**INPUT DATA**
= Beginning of Section =

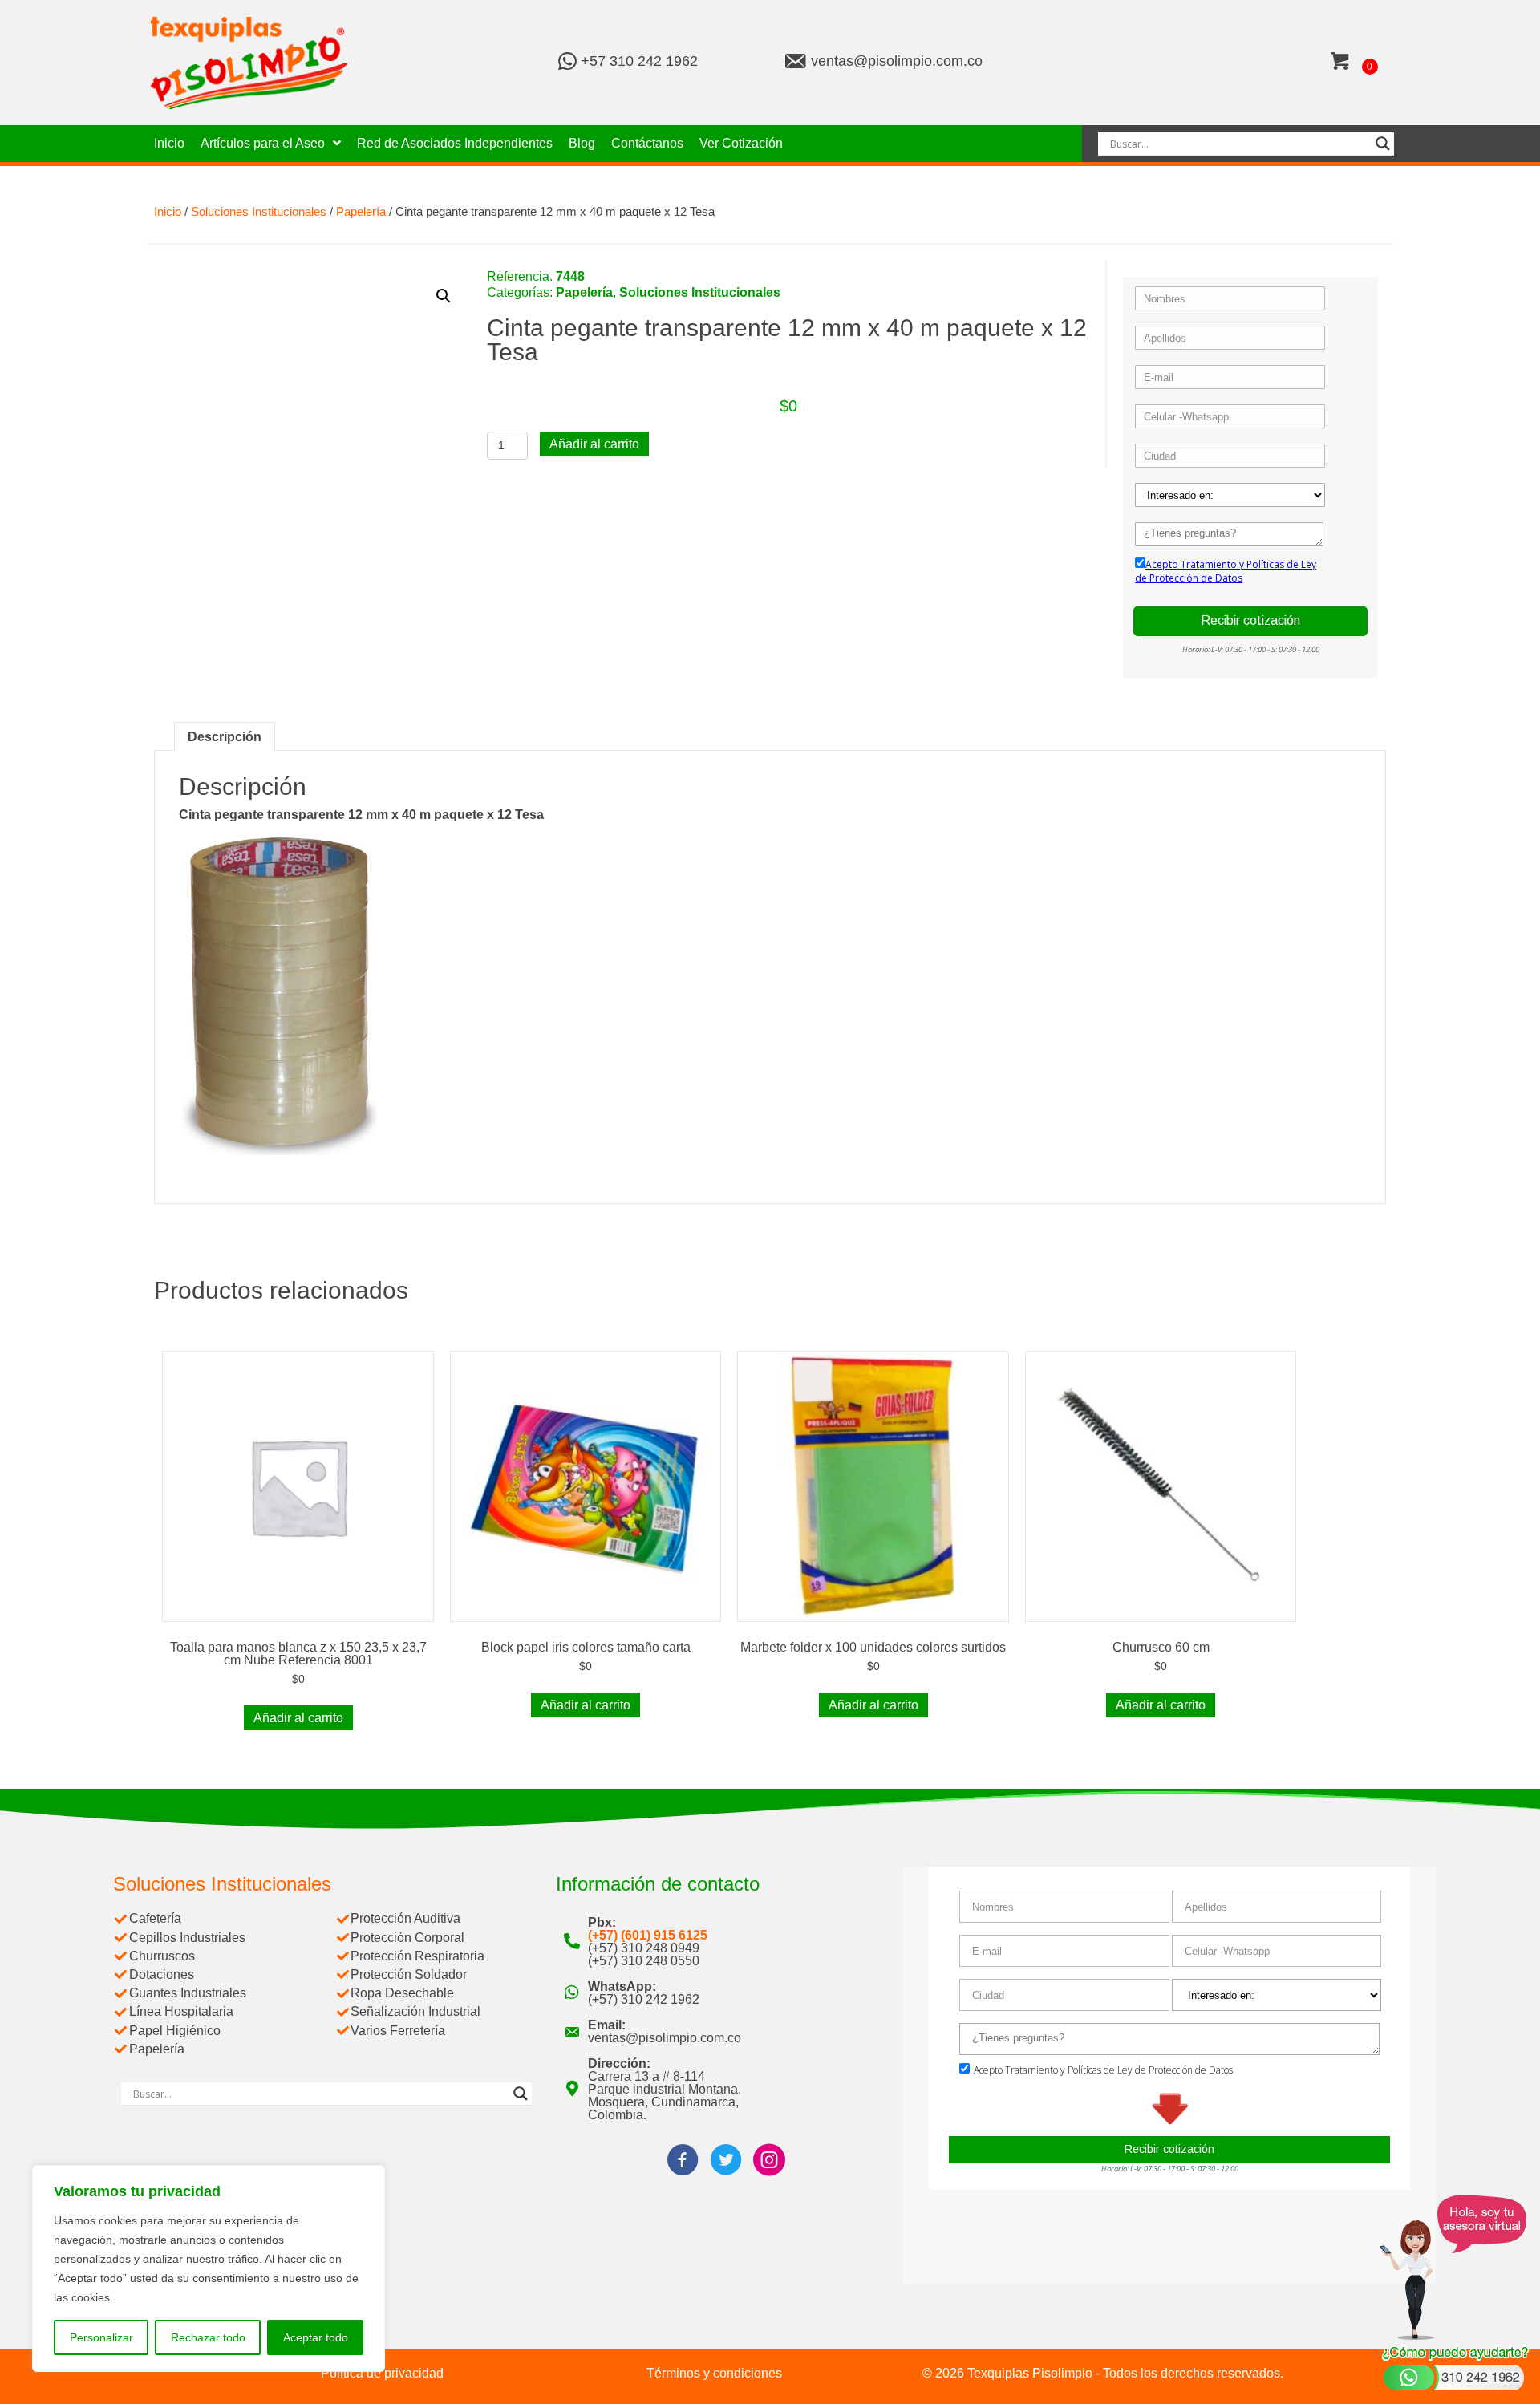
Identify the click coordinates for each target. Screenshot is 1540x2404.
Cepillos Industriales (187, 1937)
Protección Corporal (407, 1937)
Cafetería (155, 1918)
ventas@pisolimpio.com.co (897, 61)
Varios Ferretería (398, 2030)
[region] (208, 2268)
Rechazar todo (208, 2337)
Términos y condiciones (714, 2373)
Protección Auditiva (405, 1918)
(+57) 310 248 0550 (643, 1961)
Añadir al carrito (594, 444)
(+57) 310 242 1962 (643, 1999)
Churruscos (162, 1956)
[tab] (224, 736)
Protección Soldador (409, 1974)
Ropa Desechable (402, 1993)
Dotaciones (161, 1974)
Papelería (361, 211)
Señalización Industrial (415, 2011)
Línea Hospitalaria (181, 2011)
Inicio (167, 211)
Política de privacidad (382, 2373)
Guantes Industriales (187, 1993)
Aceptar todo (315, 2337)
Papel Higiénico (175, 2030)
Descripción (224, 737)
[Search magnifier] (1383, 143)
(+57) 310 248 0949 (643, 1948)
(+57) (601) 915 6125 (647, 1935)
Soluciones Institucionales (258, 211)
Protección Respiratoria (417, 1956)
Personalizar (101, 2337)
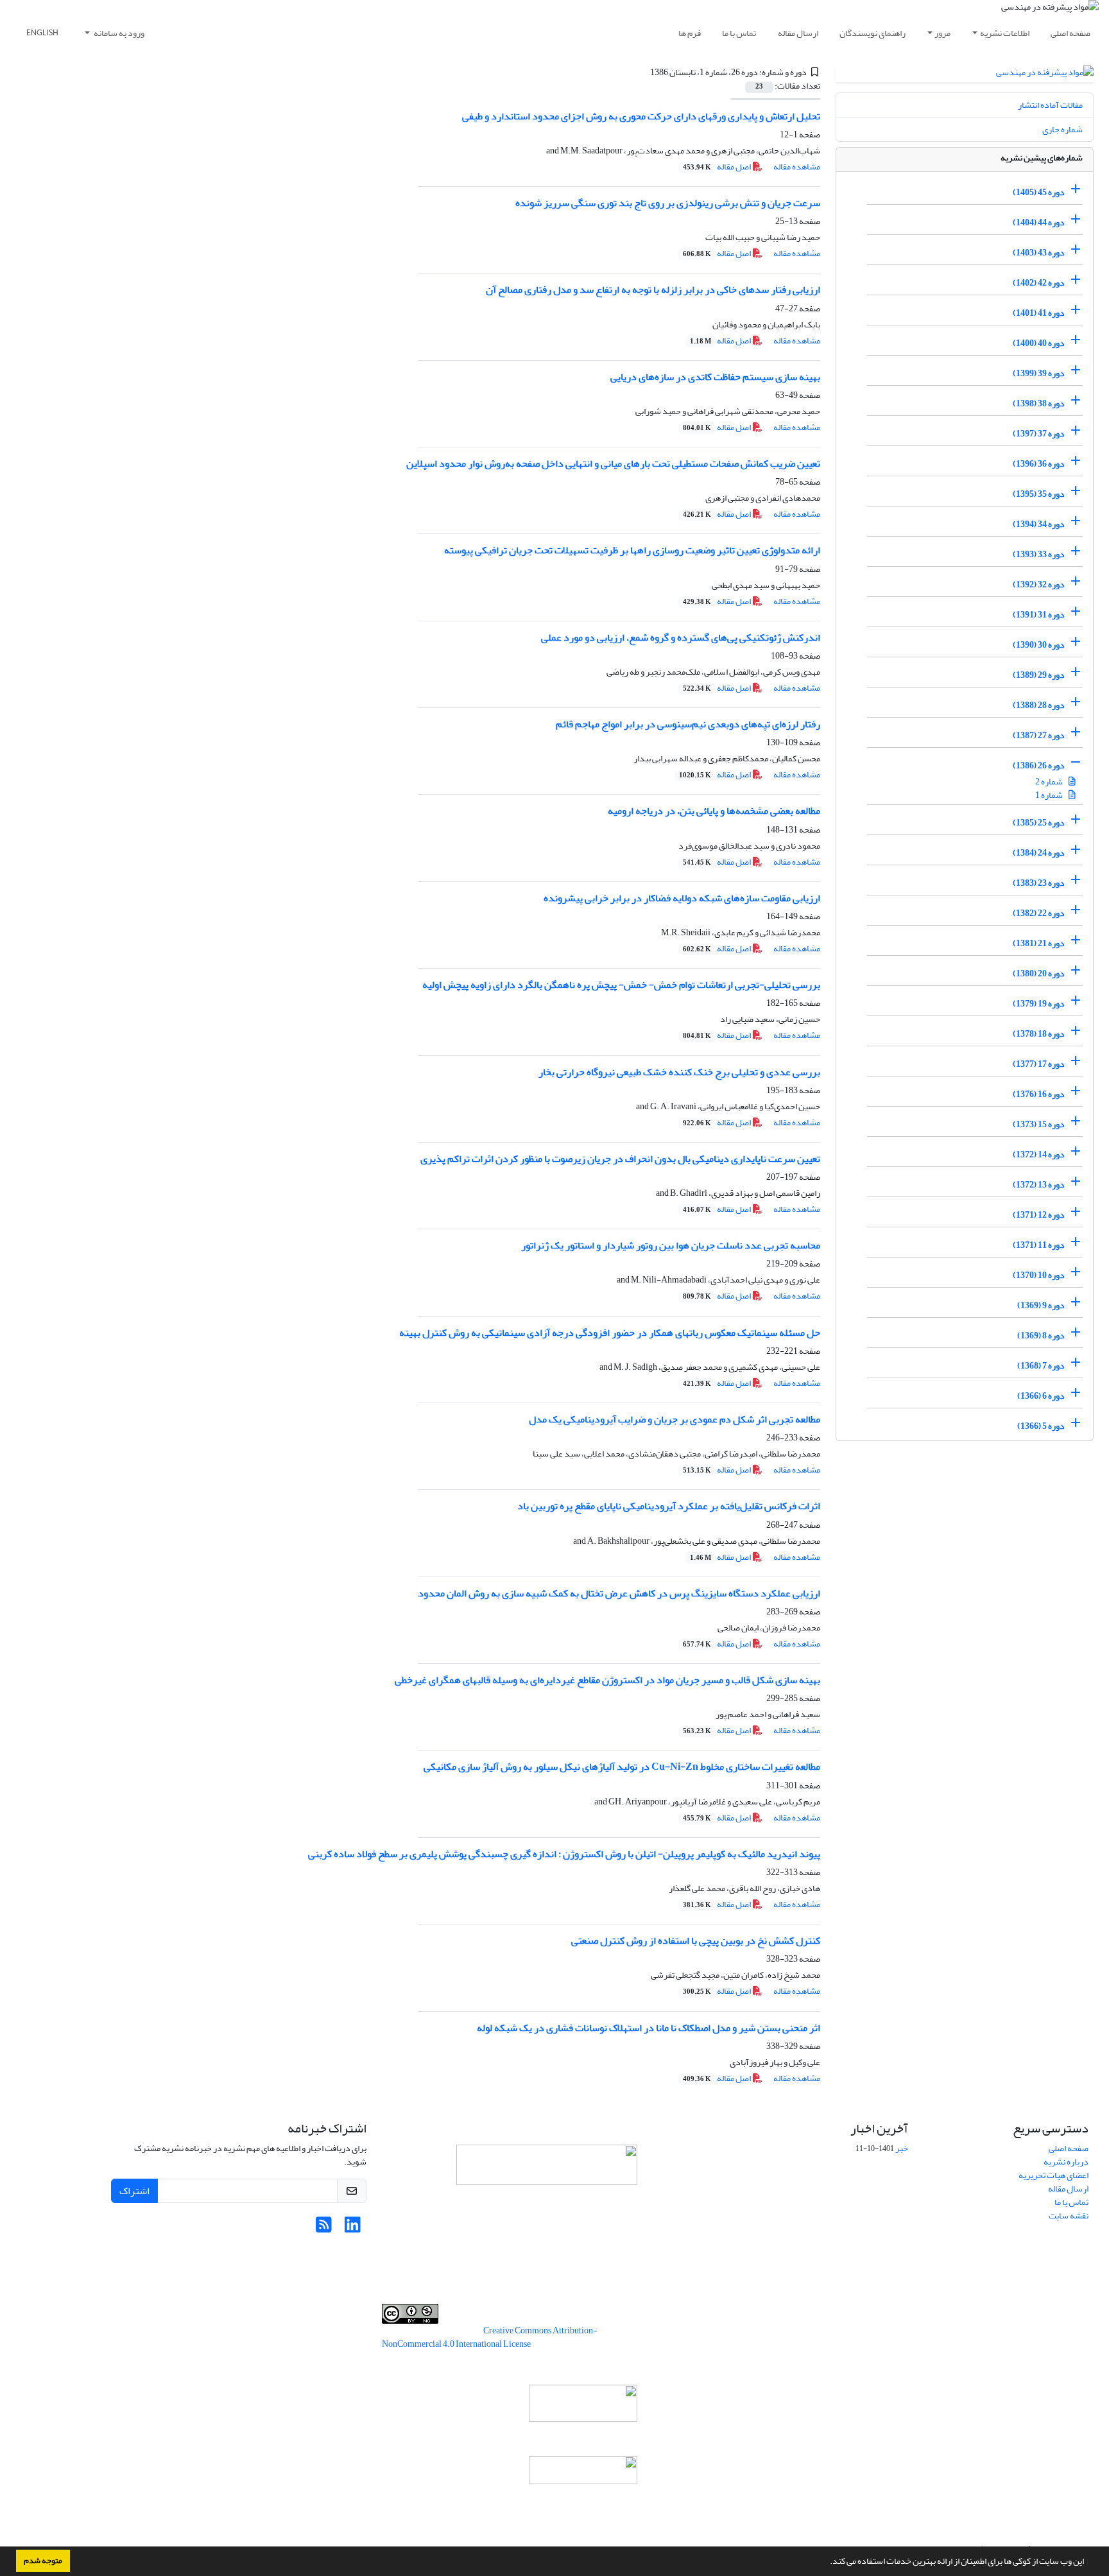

= End of Section =

Nothing should appear in the answer except the lines above from the line with "Protección Corporal (407, 1937)" through the line with "Política de privacidad (382, 2373)", both included, written out exactly.

**ANSWER SECTION**
Protección Corporal (407, 1937)
Cafetería (155, 1918)
ventas@pisolimpio.com.co (897, 61)
Varios Ferretería (398, 2030)
[region] (208, 2268)
Rechazar todo (208, 2337)
Términos y condiciones (714, 2373)
Protección Auditiva (405, 1918)
(+57) 310 248 0550 (643, 1961)
Añadir al carrito (594, 444)
(+57) 310 242 1962 (643, 1999)
Churruscos (162, 1956)
[tab] (224, 736)
Protección Soldador (409, 1974)
Ropa Desechable (402, 1993)
Dotaciones (161, 1974)
Papelería (361, 211)
Señalización Industrial (415, 2011)
Línea Hospitalaria (181, 2011)
Inicio (167, 211)
Política de privacidad (382, 2373)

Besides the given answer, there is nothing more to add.